▸ **Given exercise**:
Present the rows below as a numbered list, leaving out the blank lines.

▸ **Material to process**:

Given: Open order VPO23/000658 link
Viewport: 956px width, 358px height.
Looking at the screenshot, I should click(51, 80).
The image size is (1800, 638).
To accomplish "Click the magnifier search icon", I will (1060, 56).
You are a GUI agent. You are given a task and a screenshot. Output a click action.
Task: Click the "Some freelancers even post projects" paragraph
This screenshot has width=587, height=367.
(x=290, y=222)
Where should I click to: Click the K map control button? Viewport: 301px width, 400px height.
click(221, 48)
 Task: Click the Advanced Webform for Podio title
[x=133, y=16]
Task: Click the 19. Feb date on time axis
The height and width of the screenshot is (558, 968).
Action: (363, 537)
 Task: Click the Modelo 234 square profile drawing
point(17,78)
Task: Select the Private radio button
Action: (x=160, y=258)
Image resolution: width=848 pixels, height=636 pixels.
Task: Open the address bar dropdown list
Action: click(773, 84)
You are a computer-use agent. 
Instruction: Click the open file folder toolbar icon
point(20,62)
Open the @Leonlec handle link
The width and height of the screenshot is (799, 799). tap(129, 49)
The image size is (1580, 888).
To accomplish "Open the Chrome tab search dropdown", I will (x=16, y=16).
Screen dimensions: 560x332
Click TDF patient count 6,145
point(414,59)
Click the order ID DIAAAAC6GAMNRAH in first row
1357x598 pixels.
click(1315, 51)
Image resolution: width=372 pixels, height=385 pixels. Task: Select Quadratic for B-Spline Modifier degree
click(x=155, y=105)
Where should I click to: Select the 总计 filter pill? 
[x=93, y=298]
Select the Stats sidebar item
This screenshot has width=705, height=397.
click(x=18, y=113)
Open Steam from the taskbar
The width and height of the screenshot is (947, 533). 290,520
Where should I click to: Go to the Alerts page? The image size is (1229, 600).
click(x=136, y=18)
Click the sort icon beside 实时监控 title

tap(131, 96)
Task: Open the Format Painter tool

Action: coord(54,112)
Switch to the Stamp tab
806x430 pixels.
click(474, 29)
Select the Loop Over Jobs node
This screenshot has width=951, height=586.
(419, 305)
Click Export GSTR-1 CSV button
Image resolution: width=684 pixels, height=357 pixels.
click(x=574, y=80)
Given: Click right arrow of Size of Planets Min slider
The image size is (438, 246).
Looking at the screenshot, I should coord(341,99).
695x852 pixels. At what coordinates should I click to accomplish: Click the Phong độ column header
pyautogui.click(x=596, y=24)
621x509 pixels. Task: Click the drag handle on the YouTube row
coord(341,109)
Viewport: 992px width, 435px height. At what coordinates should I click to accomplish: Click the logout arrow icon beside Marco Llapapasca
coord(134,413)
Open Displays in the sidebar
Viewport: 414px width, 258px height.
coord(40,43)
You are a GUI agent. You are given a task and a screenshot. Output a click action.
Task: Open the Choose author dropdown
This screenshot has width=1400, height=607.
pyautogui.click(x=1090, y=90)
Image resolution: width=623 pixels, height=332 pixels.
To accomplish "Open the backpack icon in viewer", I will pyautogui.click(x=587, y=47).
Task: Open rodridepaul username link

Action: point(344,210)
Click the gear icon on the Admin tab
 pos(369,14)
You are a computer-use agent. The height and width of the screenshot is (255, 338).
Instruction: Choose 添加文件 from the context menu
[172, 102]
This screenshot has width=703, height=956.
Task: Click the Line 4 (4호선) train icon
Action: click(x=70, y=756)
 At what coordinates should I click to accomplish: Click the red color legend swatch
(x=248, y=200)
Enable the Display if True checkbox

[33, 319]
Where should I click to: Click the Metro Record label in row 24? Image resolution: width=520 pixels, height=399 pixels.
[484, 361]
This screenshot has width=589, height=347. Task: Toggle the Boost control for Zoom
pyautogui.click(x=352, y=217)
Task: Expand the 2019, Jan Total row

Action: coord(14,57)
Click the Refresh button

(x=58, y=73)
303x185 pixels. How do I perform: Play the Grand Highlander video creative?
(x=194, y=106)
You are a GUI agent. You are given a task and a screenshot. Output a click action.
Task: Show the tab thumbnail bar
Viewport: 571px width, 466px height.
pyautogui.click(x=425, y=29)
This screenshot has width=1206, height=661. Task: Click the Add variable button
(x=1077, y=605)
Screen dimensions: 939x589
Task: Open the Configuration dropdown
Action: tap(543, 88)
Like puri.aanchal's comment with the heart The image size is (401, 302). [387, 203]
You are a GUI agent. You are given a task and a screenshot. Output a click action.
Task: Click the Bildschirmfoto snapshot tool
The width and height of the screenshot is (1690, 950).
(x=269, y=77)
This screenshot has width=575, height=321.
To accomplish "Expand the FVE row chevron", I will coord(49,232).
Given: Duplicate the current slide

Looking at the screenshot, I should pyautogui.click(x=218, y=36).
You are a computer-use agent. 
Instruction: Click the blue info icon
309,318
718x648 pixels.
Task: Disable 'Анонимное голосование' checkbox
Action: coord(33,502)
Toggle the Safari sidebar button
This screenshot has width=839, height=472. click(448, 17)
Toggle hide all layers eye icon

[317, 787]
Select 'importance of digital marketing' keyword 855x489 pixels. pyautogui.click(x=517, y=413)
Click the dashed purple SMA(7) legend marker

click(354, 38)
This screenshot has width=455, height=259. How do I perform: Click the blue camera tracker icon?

▸ **Result below**:
1. Given: Open order VPO23/000658 link
2. Viewport: 956px width, 358px height.
3. Looking at the screenshot, I should click(51, 80).
4. The image size is (1800, 638).
5. To accomplish "Click the magnifier search icon", I will (1060, 56).
6. You are a GUI agent. You are given a task and a screenshot. Output a click action.
7. Task: Click the "Some freelancers even post projects" paragraph
8. This screenshot has width=587, height=367.
9. (x=290, y=222)
10. Where should I click to: Click the K map control button? Viewport: 301px width, 400px height.
11. click(221, 48)
12.  Task: Click the Advanced Webform for Podio title
13. [x=133, y=16]
14. Task: Click the 19. Feb date on time axis
15. The height and width of the screenshot is (558, 968).
16. Action: (363, 537)
17.  Task: Click the Modelo 234 square profile drawing
18. point(17,78)
19. Task: Select the Private radio button
20. Action: (x=160, y=258)
21. Image resolution: width=848 pixels, height=636 pixels.
22. Task: Open the address bar dropdown list
23. Action: click(773, 84)
24. You are a computer-use agent. 
25. Instruction: Click the open file folder toolbar icon
26. point(20,62)
27. Open the @Leonlec handle link
28. The width and height of the screenshot is (799, 799). tap(129, 49)
29. The image size is (1580, 888).
30. To accomplish "Open the Chrome tab search dropdown", I will (x=16, y=16).
31. Screen dimensions: 560x332
32. Click TDF patient count 6,145
33. point(414,59)
34. Click the order ID DIAAAAC6GAMNRAH in first row
35. 1357x598 pixels.
36. click(1315, 51)
37. Image resolution: width=372 pixels, height=385 pixels. Task: Select Quadratic for B-Spline Modifier degree
38. click(x=155, y=105)
39. Where should I click to: Select the 总计 filter pill? 
40. [x=93, y=298]
41. Select the Stats sidebar item
42. This screenshot has width=705, height=397.
43. click(x=18, y=113)
44. Open Steam from the taskbar
45. The width and height of the screenshot is (947, 533). 290,520
46. Where should I click to: Go to the Alerts page? The image size is (1229, 600).
47. click(x=136, y=18)
48. Click the sort icon beside 实时监控 title
49. tap(131, 96)
50. Task: Open the Format Painter tool
51. Action: coord(54,112)
52. Switch to the Stamp tab
53. 806x430 pixels.
54. click(474, 29)
55. Select the Loop Over Jobs node
56. This screenshot has width=951, height=586.
57. (419, 305)
58. Click Export GSTR-1 CSV button
59. Image resolution: width=684 pixels, height=357 pixels.
60. click(x=574, y=80)
61. Given: Click right arrow of Size of Planets Min slider
62. The image size is (438, 246).
63. Looking at the screenshot, I should coord(341,99).
64. 695x852 pixels. At what coordinates should I click to accomplish: Click the Phong độ column header
65. pyautogui.click(x=596, y=24)
66. 621x509 pixels. Task: Click the drag handle on the YouTube row
67. coord(341,109)
68. Viewport: 992px width, 435px height. At what coordinates should I click to accomplish: Click the logout arrow icon beside Marco Llapapasca
69. coord(134,413)
70. Open Displays in the sidebar
71. Viewport: 414px width, 258px height.
72. coord(40,43)
73. You are a GUI agent. You are given a task and a screenshot. Output a click action.
74. Task: Open the Choose author dropdown
75. This screenshot has width=1400, height=607.
76. pyautogui.click(x=1090, y=90)
77. Image resolution: width=623 pixels, height=332 pixels.
78. To accomplish "Open the backpack icon in viewer", I will pyautogui.click(x=587, y=47).
79. Task: Open rodridepaul username link
80. Action: point(344,210)
81. Click the gear icon on the Admin tab
82.  pos(369,14)
83. You are a computer-use agent. The height and width of the screenshot is (255, 338).
84. Instruction: Choose 添加文件 from the context menu
85. [172, 102]
86. This screenshot has width=703, height=956.
87. Task: Click the Line 4 (4호선) train icon
88. Action: click(x=70, y=756)
89.  At what coordinates should I click to accomplish: Click the red color legend swatch
90. (x=248, y=200)
91. Enable the Display if True checkbox
92. [33, 319]
93. Where should I click to: Click the Metro Record label in row 24? Image resolution: width=520 pixels, height=399 pixels.
94. [484, 361]
95. This screenshot has width=589, height=347. Task: Toggle the Boost control for Zoom
96. pyautogui.click(x=352, y=217)
97. Task: Expand the 2019, Jan Total row
98. Action: coord(14,57)
99. Click the Refresh button
100. (x=58, y=73)
101. 303x185 pixels. How do I perform: Play the Grand Highlander video creative?
102. (x=194, y=106)
103. You are a GUI agent. You are given a task and a screenshot. Output a click action.
104. Task: Show the tab thumbnail bar
105. Viewport: 571px width, 466px height.
106. pyautogui.click(x=425, y=29)
107. This screenshot has width=1206, height=661. Task: Click the Add variable button
108. (x=1077, y=605)
109. Screen dimensions: 939x589
110. Task: Open the Configuration dropdown
111. Action: tap(543, 88)
112. Like puri.aanchal's comment with the heart The image size is (401, 302). [387, 203]
113. You are a GUI agent. You are given a task and a screenshot. Output a click action.
114. Task: Click the Bildschirmfoto snapshot tool
115. The width and height of the screenshot is (1690, 950).
116. (x=269, y=77)
117. This screenshot has width=575, height=321.
118. To accomplish "Expand the FVE row chevron", I will coord(49,232).
119. Given: Duplicate the current slide
120. Looking at the screenshot, I should pyautogui.click(x=218, y=36).
121. You are a computer-use agent. 
122. Instruction: Click the blue info icon
123. 309,318
124. 718x648 pixels.
125. Task: Disable 'Анонимное голосование' checkbox
126. Action: coord(33,502)
127. Toggle the Safari sidebar button
128. This screenshot has width=839, height=472. click(448, 17)
129. Toggle hide all layers eye icon
130. [317, 787]
131. Select 'importance of digital marketing' keyword 855x489 pixels. pyautogui.click(x=517, y=413)
132. Click the dashed purple SMA(7) legend marker
133. click(354, 38)
134. This screenshot has width=455, height=259. How do I perform: Click the blue camera tracker icon?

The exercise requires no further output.